> To do
In your answer, give each entry again exactly as it appears.

> Given records

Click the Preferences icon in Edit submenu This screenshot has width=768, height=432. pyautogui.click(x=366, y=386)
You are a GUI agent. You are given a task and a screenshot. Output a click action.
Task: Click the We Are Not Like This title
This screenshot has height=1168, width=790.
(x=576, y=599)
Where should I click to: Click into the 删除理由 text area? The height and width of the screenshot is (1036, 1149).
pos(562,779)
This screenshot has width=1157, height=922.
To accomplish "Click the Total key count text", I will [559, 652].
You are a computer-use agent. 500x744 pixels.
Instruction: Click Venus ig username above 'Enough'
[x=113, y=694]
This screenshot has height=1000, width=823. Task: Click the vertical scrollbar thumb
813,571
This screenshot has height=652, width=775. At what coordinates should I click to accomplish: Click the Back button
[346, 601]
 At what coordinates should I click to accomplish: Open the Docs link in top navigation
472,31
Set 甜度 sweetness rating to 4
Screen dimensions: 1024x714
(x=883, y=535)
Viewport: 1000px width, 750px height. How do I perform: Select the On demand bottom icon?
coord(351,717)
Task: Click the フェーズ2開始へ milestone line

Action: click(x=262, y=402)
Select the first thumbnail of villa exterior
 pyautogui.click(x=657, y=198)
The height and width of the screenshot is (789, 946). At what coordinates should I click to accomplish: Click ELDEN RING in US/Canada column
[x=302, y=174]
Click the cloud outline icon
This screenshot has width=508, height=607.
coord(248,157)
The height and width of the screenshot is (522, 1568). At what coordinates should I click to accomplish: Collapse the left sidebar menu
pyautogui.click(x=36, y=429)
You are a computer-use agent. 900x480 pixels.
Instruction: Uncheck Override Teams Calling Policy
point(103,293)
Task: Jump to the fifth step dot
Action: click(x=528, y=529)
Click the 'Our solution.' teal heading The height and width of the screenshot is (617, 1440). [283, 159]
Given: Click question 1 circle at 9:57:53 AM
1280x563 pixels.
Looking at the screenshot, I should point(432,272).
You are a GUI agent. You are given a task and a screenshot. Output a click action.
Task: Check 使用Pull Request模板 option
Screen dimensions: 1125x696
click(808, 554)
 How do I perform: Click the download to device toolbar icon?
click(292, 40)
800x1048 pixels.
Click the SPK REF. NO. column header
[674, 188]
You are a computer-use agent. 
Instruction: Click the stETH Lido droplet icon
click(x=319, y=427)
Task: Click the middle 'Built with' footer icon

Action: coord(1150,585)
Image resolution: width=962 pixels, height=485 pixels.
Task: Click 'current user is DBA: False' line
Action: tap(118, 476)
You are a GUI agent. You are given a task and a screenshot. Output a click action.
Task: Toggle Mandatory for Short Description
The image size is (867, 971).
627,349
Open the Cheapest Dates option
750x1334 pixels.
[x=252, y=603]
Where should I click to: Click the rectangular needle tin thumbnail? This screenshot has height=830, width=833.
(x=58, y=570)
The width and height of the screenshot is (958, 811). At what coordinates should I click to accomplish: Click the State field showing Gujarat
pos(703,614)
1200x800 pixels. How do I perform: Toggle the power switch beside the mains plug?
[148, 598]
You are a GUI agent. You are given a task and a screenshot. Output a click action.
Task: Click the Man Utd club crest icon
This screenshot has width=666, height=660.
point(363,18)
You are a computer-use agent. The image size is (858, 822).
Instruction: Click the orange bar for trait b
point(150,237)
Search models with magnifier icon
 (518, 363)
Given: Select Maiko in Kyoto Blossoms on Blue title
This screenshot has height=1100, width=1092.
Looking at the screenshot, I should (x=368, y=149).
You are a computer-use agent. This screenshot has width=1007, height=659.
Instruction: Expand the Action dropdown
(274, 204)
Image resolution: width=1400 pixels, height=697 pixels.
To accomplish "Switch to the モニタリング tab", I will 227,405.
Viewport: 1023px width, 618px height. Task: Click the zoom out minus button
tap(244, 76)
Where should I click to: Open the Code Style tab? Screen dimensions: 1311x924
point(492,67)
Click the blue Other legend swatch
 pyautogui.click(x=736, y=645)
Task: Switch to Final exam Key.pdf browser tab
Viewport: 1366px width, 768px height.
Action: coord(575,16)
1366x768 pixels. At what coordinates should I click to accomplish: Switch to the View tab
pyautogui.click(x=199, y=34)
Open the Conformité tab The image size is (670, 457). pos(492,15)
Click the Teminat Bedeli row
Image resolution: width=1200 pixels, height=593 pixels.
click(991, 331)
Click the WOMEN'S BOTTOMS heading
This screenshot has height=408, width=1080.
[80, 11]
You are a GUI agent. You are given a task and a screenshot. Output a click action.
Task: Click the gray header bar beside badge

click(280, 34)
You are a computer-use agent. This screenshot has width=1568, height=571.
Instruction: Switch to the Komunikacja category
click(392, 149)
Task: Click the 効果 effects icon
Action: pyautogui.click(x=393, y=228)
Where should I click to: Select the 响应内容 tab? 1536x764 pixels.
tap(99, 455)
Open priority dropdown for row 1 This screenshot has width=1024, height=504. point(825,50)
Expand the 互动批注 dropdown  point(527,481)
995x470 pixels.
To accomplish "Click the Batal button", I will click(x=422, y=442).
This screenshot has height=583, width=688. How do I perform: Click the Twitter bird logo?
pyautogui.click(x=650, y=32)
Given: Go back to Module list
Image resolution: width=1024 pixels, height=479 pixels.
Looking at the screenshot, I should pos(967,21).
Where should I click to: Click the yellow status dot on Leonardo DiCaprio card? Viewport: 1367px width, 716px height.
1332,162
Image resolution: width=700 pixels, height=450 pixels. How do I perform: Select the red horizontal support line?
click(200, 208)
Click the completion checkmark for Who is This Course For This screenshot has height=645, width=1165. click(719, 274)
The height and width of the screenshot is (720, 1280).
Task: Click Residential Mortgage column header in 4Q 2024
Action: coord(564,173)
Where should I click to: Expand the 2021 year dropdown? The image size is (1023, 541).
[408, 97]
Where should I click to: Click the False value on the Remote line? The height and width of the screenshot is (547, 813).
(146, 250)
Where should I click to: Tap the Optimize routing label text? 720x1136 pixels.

> Response below
Click the Preferences icon in Edit submenu This screenshot has width=768, height=432. pyautogui.click(x=366, y=386)
You are a GUI agent. You are given a task and a screenshot. Output a click action.
Task: Click the We Are Not Like This title
This screenshot has height=1168, width=790.
(x=576, y=599)
Where should I click to: Click into the 删除理由 text area? The height and width of the screenshot is (1036, 1149).
pos(562,779)
This screenshot has width=1157, height=922.
To accomplish "Click the Total key count text", I will [559, 652].
You are a computer-use agent. 500x744 pixels.
Instruction: Click Venus ig username above 'Enough'
[x=113, y=694]
This screenshot has height=1000, width=823. Task: Click the vertical scrollbar thumb
813,571
This screenshot has height=652, width=775. At what coordinates should I click to accomplish: Click the Back button
[346, 601]
 At what coordinates should I click to accomplish: Open the Docs link in top navigation
472,31
Set 甜度 sweetness rating to 4
Screen dimensions: 1024x714
(x=883, y=535)
Viewport: 1000px width, 750px height. How do I perform: Select the On demand bottom icon?
coord(351,717)
Task: Click the フェーズ2開始へ milestone line

Action: click(x=262, y=402)
Select the first thumbnail of villa exterior
 pyautogui.click(x=657, y=198)
The height and width of the screenshot is (789, 946). At what coordinates should I click to accomplish: Click ELDEN RING in US/Canada column
[x=302, y=174]
Click the cloud outline icon
This screenshot has width=508, height=607.
coord(248,157)
The height and width of the screenshot is (522, 1568). At what coordinates should I click to accomplish: Collapse the left sidebar menu
pyautogui.click(x=36, y=429)
You are a computer-use agent. 900x480 pixels.
Instruction: Uncheck Override Teams Calling Policy
point(103,293)
Task: Jump to the fifth step dot
Action: click(x=528, y=529)
Click the 'Our solution.' teal heading The height and width of the screenshot is (617, 1440). [283, 159]
Given: Click question 1 circle at 9:57:53 AM
1280x563 pixels.
Looking at the screenshot, I should point(432,272).
You are a GUI agent. You are given a task and a screenshot. Output a click action.
Task: Check 使用Pull Request模板 option
Screen dimensions: 1125x696
click(808, 554)
 How do I perform: Click the download to device toolbar icon?
click(292, 40)
800x1048 pixels.
Click the SPK REF. NO. column header
[674, 188]
You are a computer-use agent. 
Instruction: Click the stETH Lido droplet icon
click(x=319, y=427)
Task: Click the middle 'Built with' footer icon

Action: coord(1150,585)
Image resolution: width=962 pixels, height=485 pixels.
Task: Click 'current user is DBA: False' line
Action: tap(118, 476)
You are a GUI agent. You are given a task and a screenshot. Output a click action.
Task: Toggle Mandatory for Short Description
The image size is (867, 971).
627,349
Open the Cheapest Dates option
750x1334 pixels.
[x=252, y=603]
Where should I click to: Click the rectangular needle tin thumbnail? This screenshot has height=830, width=833.
(x=58, y=570)
The width and height of the screenshot is (958, 811). At what coordinates should I click to accomplish: Click the State field showing Gujarat
pos(703,614)
1200x800 pixels. How do I perform: Toggle the power switch beside the mains plug?
[148, 598]
You are a GUI agent. You are given a task and a screenshot. Output a click action.
Task: Click the Man Utd club crest icon
This screenshot has width=666, height=660.
point(363,18)
You are a computer-use agent. The image size is (858, 822).
Instruction: Click the orange bar for trait b
point(150,237)
Search models with magnifier icon
 (518, 363)
Given: Select Maiko in Kyoto Blossoms on Blue title
This screenshot has height=1100, width=1092.
Looking at the screenshot, I should (x=368, y=149).
You are a computer-use agent. This screenshot has width=1007, height=659.
Instruction: Expand the Action dropdown
(274, 204)
Image resolution: width=1400 pixels, height=697 pixels.
To accomplish "Switch to the モニタリング tab", I will 227,405.
Viewport: 1023px width, 618px height. Task: Click the zoom out minus button
tap(244, 76)
Where should I click to: Open the Code Style tab? Screen dimensions: 1311x924
point(492,67)
Click the blue Other legend swatch
 pyautogui.click(x=736, y=645)
Task: Switch to Final exam Key.pdf browser tab
Viewport: 1366px width, 768px height.
Action: coord(575,16)
1366x768 pixels. At what coordinates should I click to accomplish: Switch to the View tab
pyautogui.click(x=199, y=34)
Open the Conformité tab The image size is (670, 457). pos(492,15)
Click the Teminat Bedeli row
Image resolution: width=1200 pixels, height=593 pixels.
click(991, 331)
Click the WOMEN'S BOTTOMS heading
This screenshot has height=408, width=1080.
[80, 11]
You are a GUI agent. You are given a task and a screenshot. Output a click action.
Task: Click the gray header bar beside badge

click(280, 34)
You are a computer-use agent. This screenshot has width=1568, height=571.
Instruction: Switch to the Komunikacja category
click(392, 149)
Task: Click the 効果 effects icon
Action: pyautogui.click(x=393, y=228)
Where should I click to: Select the 响应内容 tab? 1536x764 pixels.
tap(99, 455)
Open priority dropdown for row 1 This screenshot has width=1024, height=504. point(825,50)
Expand the 互动批注 dropdown  point(527,481)
995x470 pixels.
To accomplish "Click the Batal button", I will click(x=422, y=442).
This screenshot has height=583, width=688. How do I perform: Click the Twitter bird logo?
pyautogui.click(x=650, y=32)
Given: Go back to Module list
Image resolution: width=1024 pixels, height=479 pixels.
Looking at the screenshot, I should pos(967,21).
Where should I click to: Click the yellow status dot on Leonardo DiCaprio card? Viewport: 1367px width, 716px height.
1332,162
Image resolution: width=700 pixels, height=450 pixels. How do I perform: Select the red horizontal support line?
click(200, 208)
Click the completion checkmark for Who is This Course For This screenshot has height=645, width=1165. click(719, 274)
The height and width of the screenshot is (720, 1280).
Task: Click Residential Mortgage column header in 4Q 2024
Action: coord(564,173)
Where should I click to: Expand the 2021 year dropdown? The image size is (1023, 541).
[408, 97]
Where should I click to: Click the False value on the Remote line? The height and width of the screenshot is (547, 813).
(146, 250)
Where should I click to: Tap the Optimize routing label text? 720x1136 pixels.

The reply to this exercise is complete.